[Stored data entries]
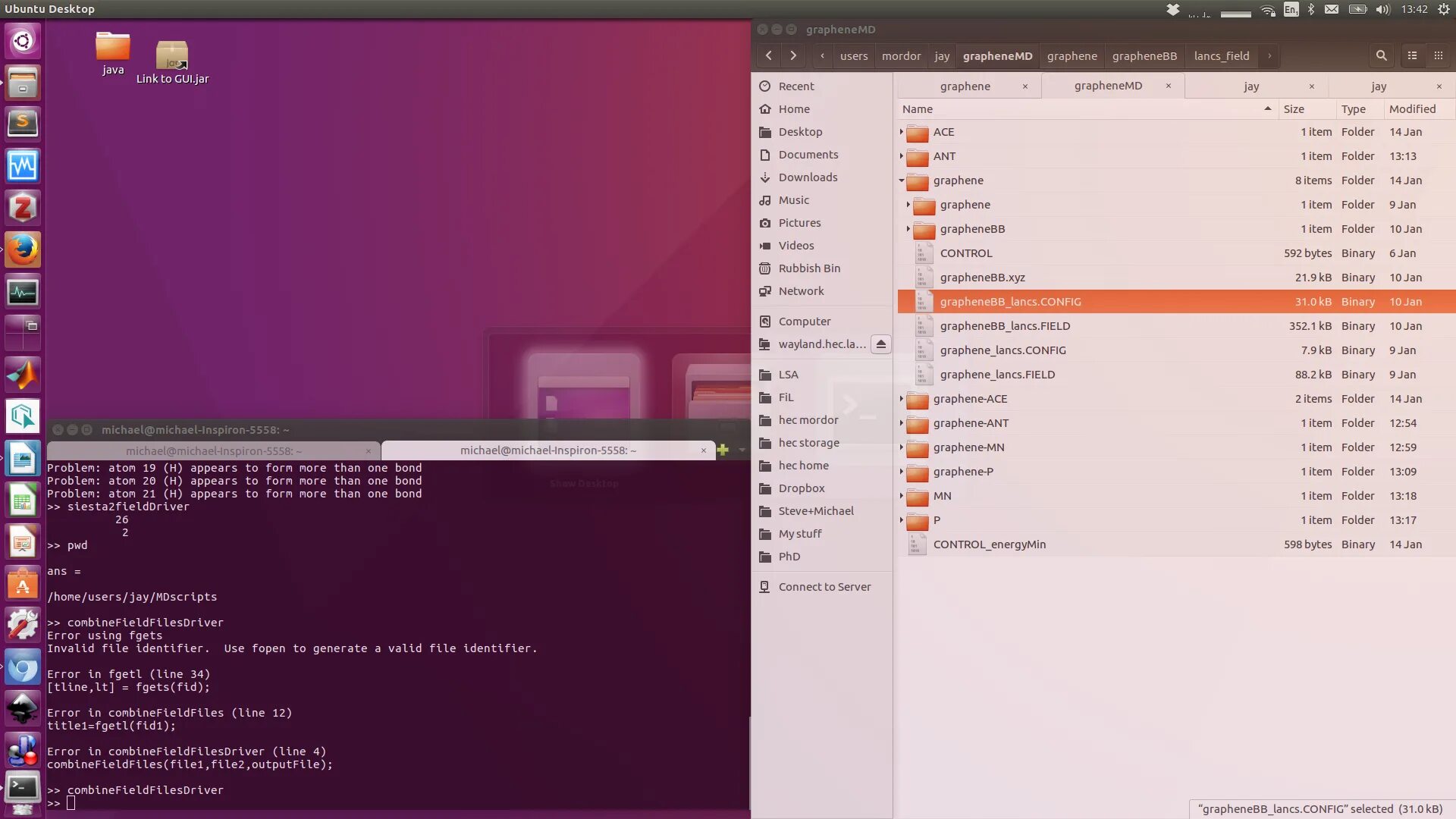Click the lancs_field breadcrumb button
The image size is (1456, 819).
tap(1221, 56)
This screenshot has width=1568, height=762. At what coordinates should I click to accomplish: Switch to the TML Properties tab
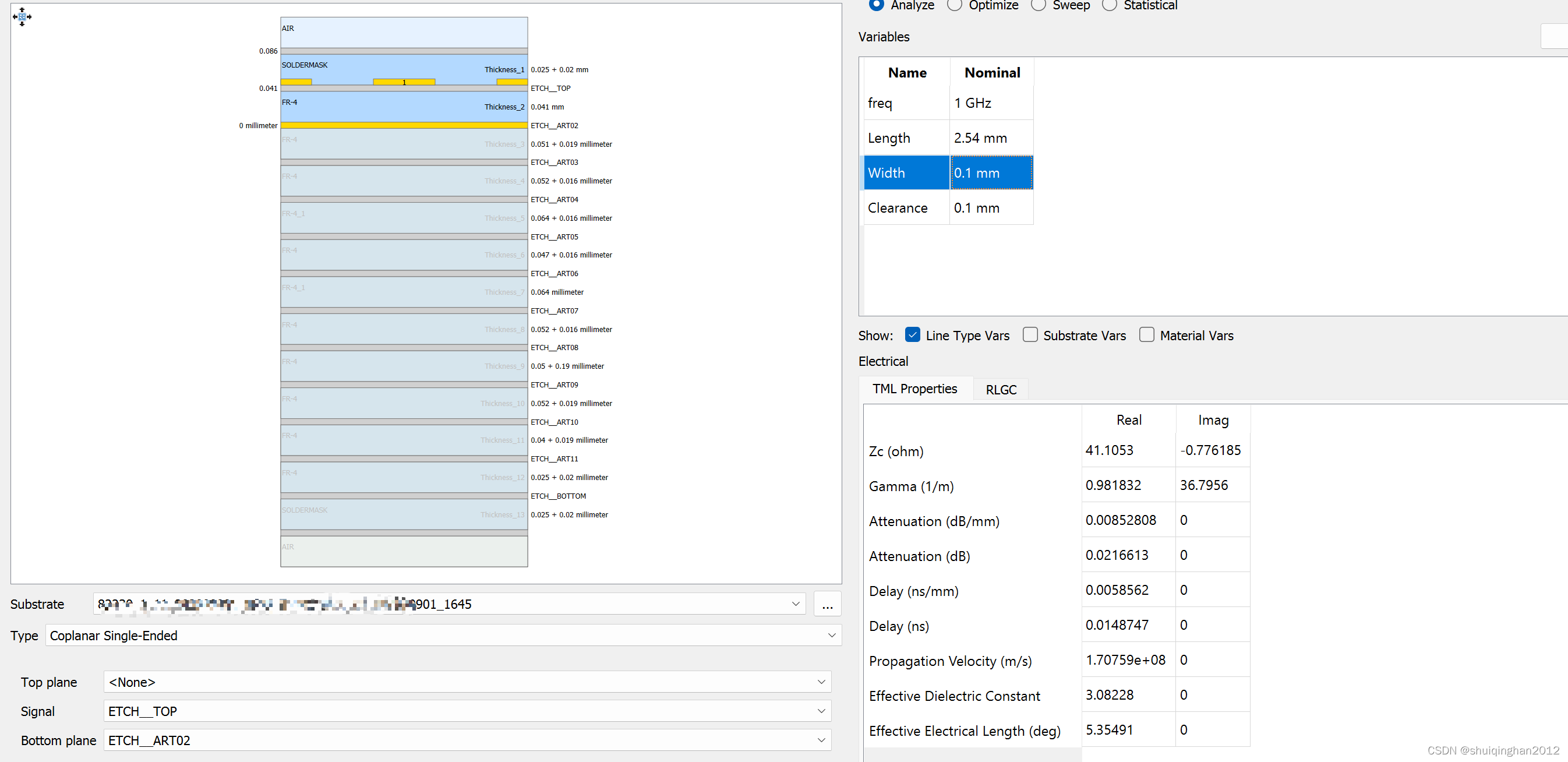[914, 389]
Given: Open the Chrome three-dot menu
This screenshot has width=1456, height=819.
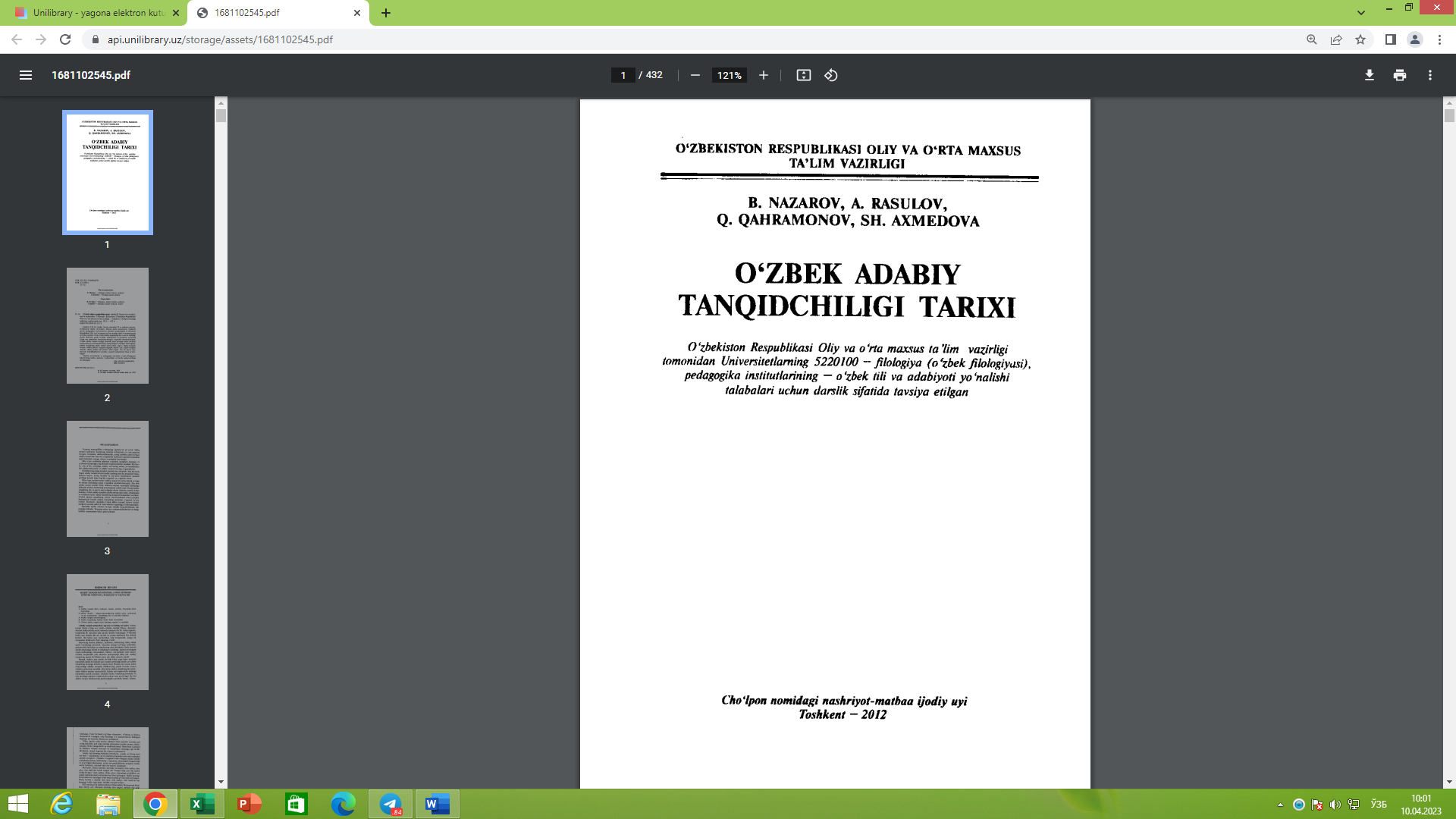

## TASK GOAL
The range to print runs from the line with "This screenshot has width=1568, height=762." through the last line of the entries, both included; keep it exact and skip the pictures.

## EXERCISE ANSWER
This screenshot has width=1568, height=762. At what coordinates should I click to accomplish: Switch to the TML Properties tab
[914, 389]
Given: Open the Chrome three-dot menu
This screenshot has width=1456, height=819.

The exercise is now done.